Richard Vent ’63 and his wife Leonor

Richard Vent ’63 has built a career out of managing risk.

As founder and CEO of S0DI Equity Holdings and a 28-year veteran of Aramark, Inc., he knows that taking the right chances requires careful calculation and good timing. With a little persistence, even second chances can be factored into a balance sheet.

It’s the third chance that resists explanation.

Unexpected and unmerited, third chances depend on those with the hearts to give them.

Growing up in the small industrial town of Ford City, PA, Richard Vent was an ideal candidate for chances one and two. Like his father, who worked in a glass factory, and his mother, a nurse, Richard was a hard worker, holding down a string of after-school and weekend jobs: house cleaner, paper carrier, bowling pinsetter. But he was also an unmotivated student who performed poorly in the classroom and instead found an outlet for his creativity in mischief.

“I was a rebel, a delinquent even, and I had the grades that went along with it,” Richard explains. “I graduated high school at the very bottom of my class, with 13 Ds and 3 Cs.”

After graduation, two choices presented themselves: He could follow his father into factory work or enter the military. If there were other options, no one offered them. Richard chose the U.S. Navy.

Four years of military service gave Richard new insight into his own potential and the incentive to explore it.

“I tested well in the military and realized maybe there was something there. I also noticed that the officers lived a little bit better than the enlisted men, and to be an officer, you had to go to college.”

Encouraged by his sister, Penny, who attended Mount Mercy College (now Carlow University) in Pittsburgh, Richard decided to continue his education. But if he thought his military service would help get him through the door, those who guarded it saw things differently.

“I went to see the principal of my old high school and asked him to help me go to college. He said ‘Dick, you have no chance. You better go work in a factory.’”

That’s when Richard’s cousin, Karl Vent ’62, recommended his own school, Saint Leo, then a two-year junior college. There Richard found allies in the college president, Father Stephen Herrmann, and the dean of admissions, Father Dennis Murphy. The two were willing to look past Richard’s rough edges to the possibility of a second chance.

They decided to accept Richard on a provisional basis.
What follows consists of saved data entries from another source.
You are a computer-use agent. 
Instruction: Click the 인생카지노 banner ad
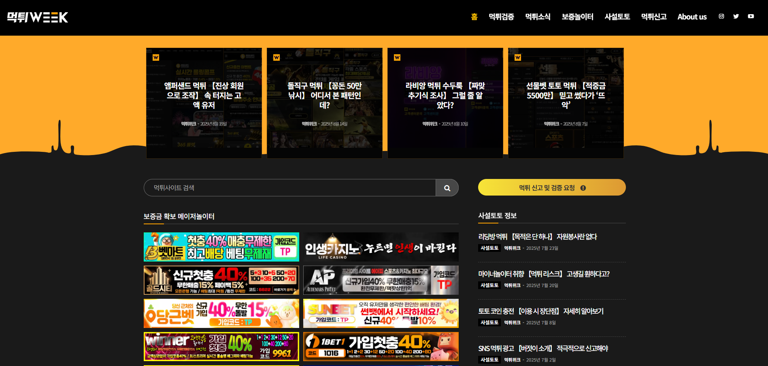[x=381, y=247]
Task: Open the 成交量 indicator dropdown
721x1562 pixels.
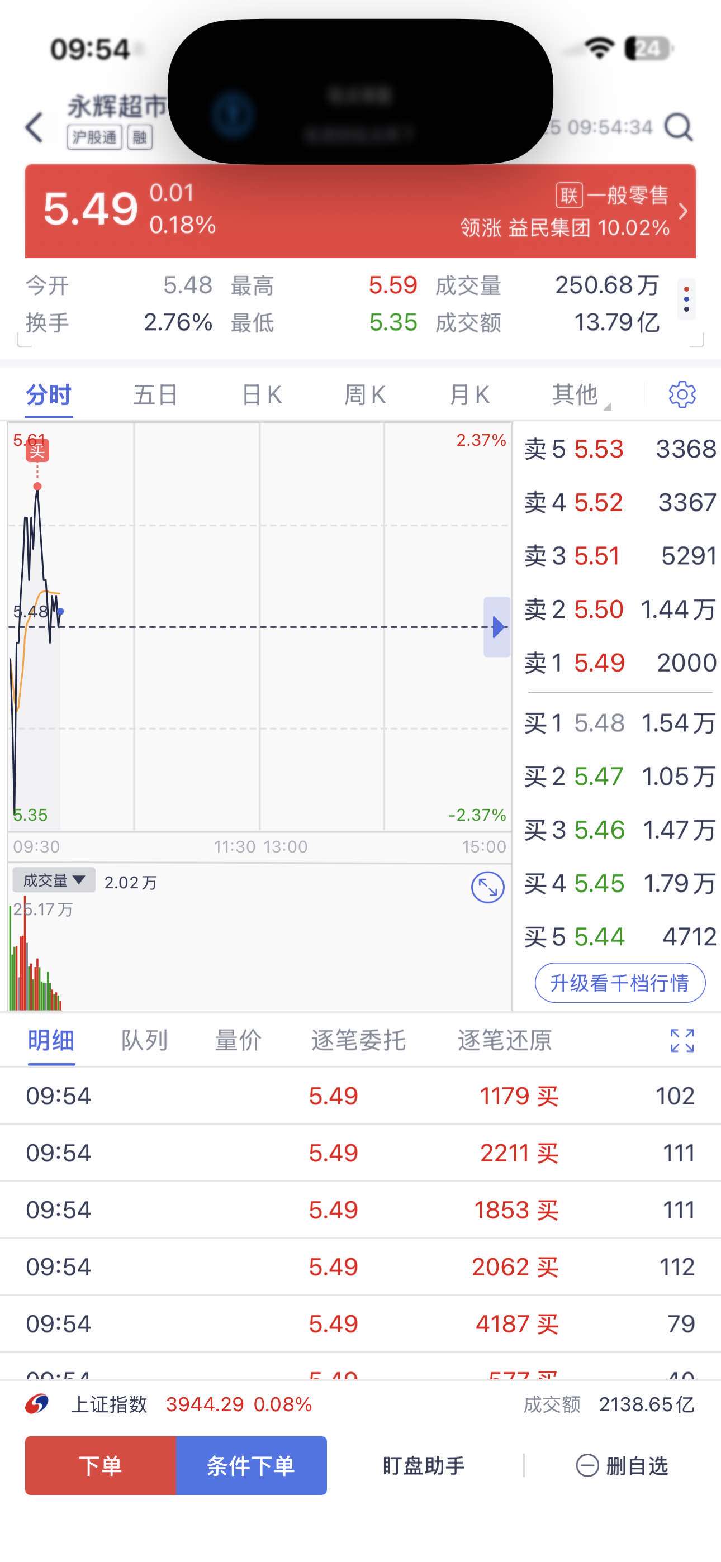Action: point(53,880)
“I spent the first semester taking remedial courses, learning to read again, to write again, basically refreshing my high school education.”

Among Saint Leo’s staff and faculty he found inspiration, acceptance, and even the occasional rivalry. “I challenged the dean of students, Father Peter (Sweisgood), to a swim across the lake, and he killed me!”
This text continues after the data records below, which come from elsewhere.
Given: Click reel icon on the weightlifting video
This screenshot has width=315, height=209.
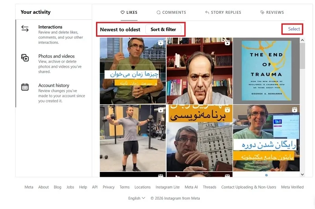Looking at the screenshot, I should point(161,110).
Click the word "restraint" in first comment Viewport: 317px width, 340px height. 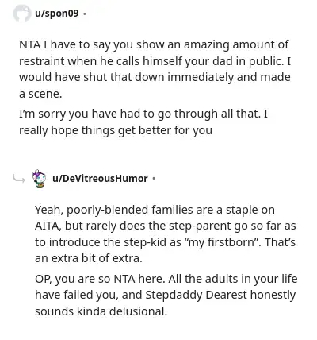[42, 61]
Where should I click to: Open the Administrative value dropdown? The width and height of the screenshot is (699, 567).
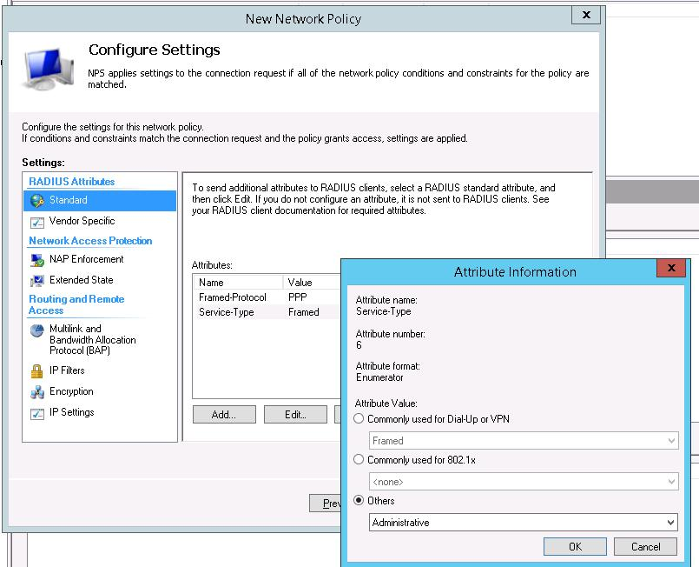524,523
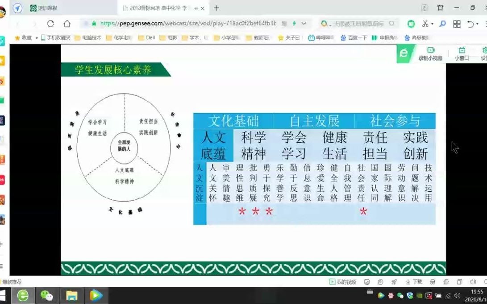Image resolution: width=487 pixels, height=304 pixels.
Task: Open 我的视频 panel via its play icon
Action: 332,282
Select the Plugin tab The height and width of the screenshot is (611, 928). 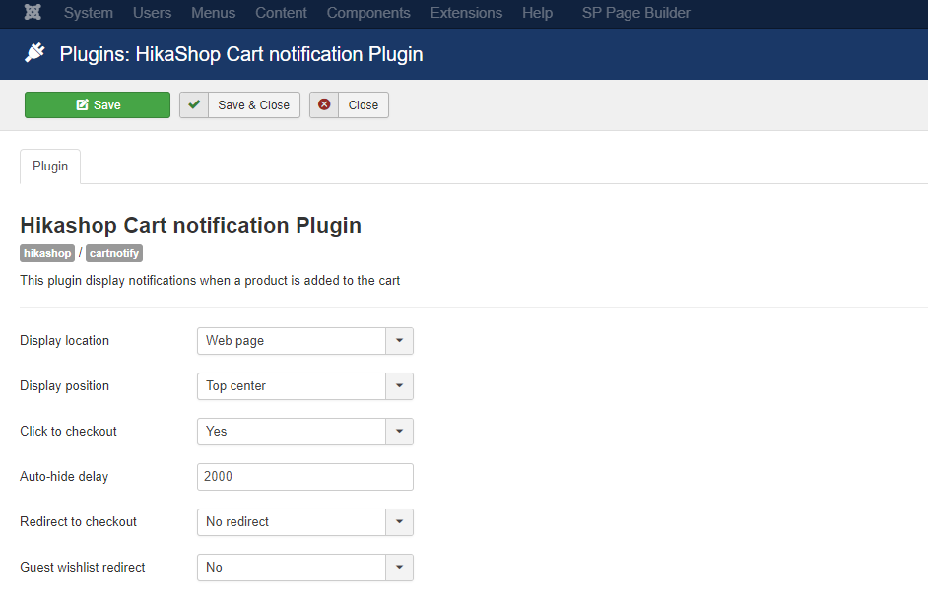pyautogui.click(x=50, y=166)
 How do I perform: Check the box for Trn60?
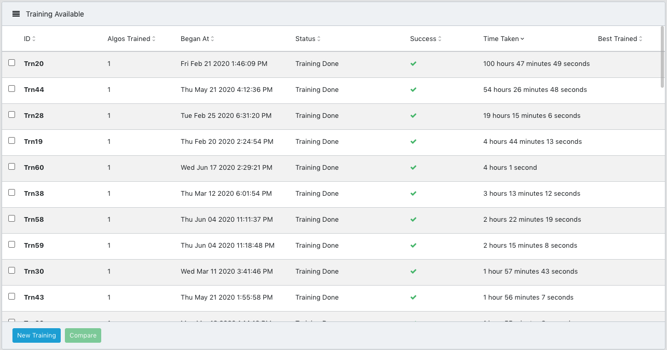coord(12,167)
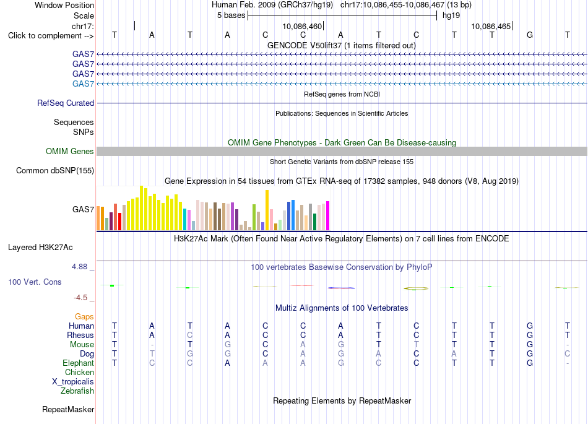Click the magenta GTEx expression bar
This screenshot has width=588, height=424.
(x=328, y=215)
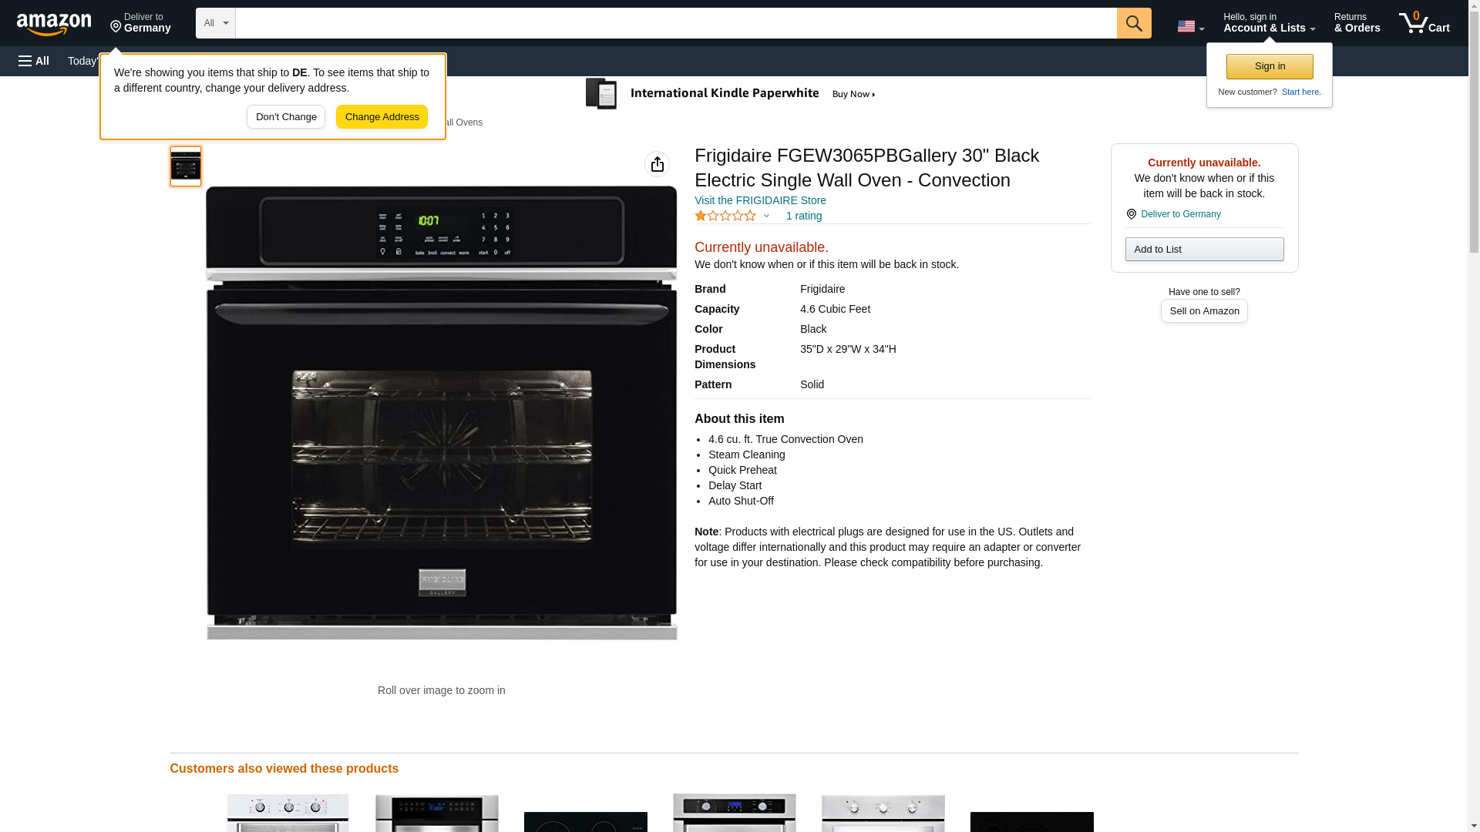Select the Don't Change button
The width and height of the screenshot is (1480, 832).
coord(286,117)
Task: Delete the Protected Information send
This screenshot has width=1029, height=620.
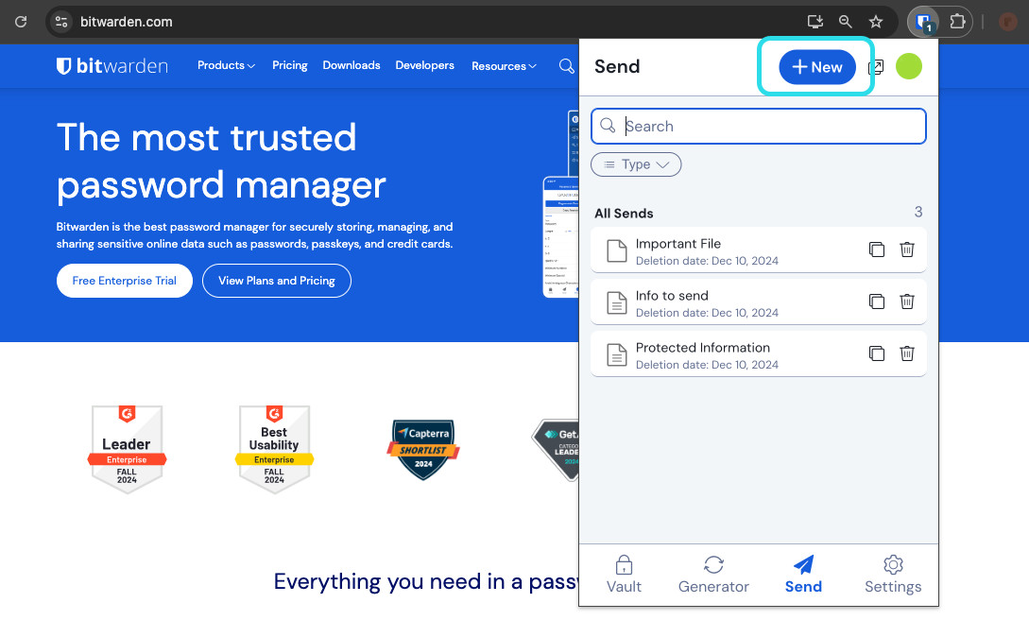Action: tap(906, 353)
He also found that unexpected third chance.

“I was still a bit of a rebel, so of course I broke all the curfews, and in my second year as a full-time student, Father Peter suspended me for a month, just before finals.”
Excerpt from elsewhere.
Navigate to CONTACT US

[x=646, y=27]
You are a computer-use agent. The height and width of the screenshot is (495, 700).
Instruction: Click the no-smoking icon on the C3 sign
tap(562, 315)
Richard went to stay with his cousin, Karl, and spent the entire month studying. He returned to Saint Leo, aced the finals, and earned a place on the Dean’s List.

“I knew if I messed this up, I was never going to go to another college,” he says. “When I made the Dean’s List, I went to Father Peter and thanked him for suspending me.”


Richard Vent, Class of ’63

Richard received his associate degree from Saint Leo in 1963, followed by a bachelor’s degree from Duquesne University in Pennsylvania. With encouragement from his late wife, Sonja Roncher Vent, who passed away in 2001, Richard eventually took the dream even further, earning an MBA from Indiana University. From there he would go on to a successful career with Aramark, retiring in 1995 as president of the company’s leisure services and international division.

Now Richard wants other students to have the same opportunity to succeed despite their missteps.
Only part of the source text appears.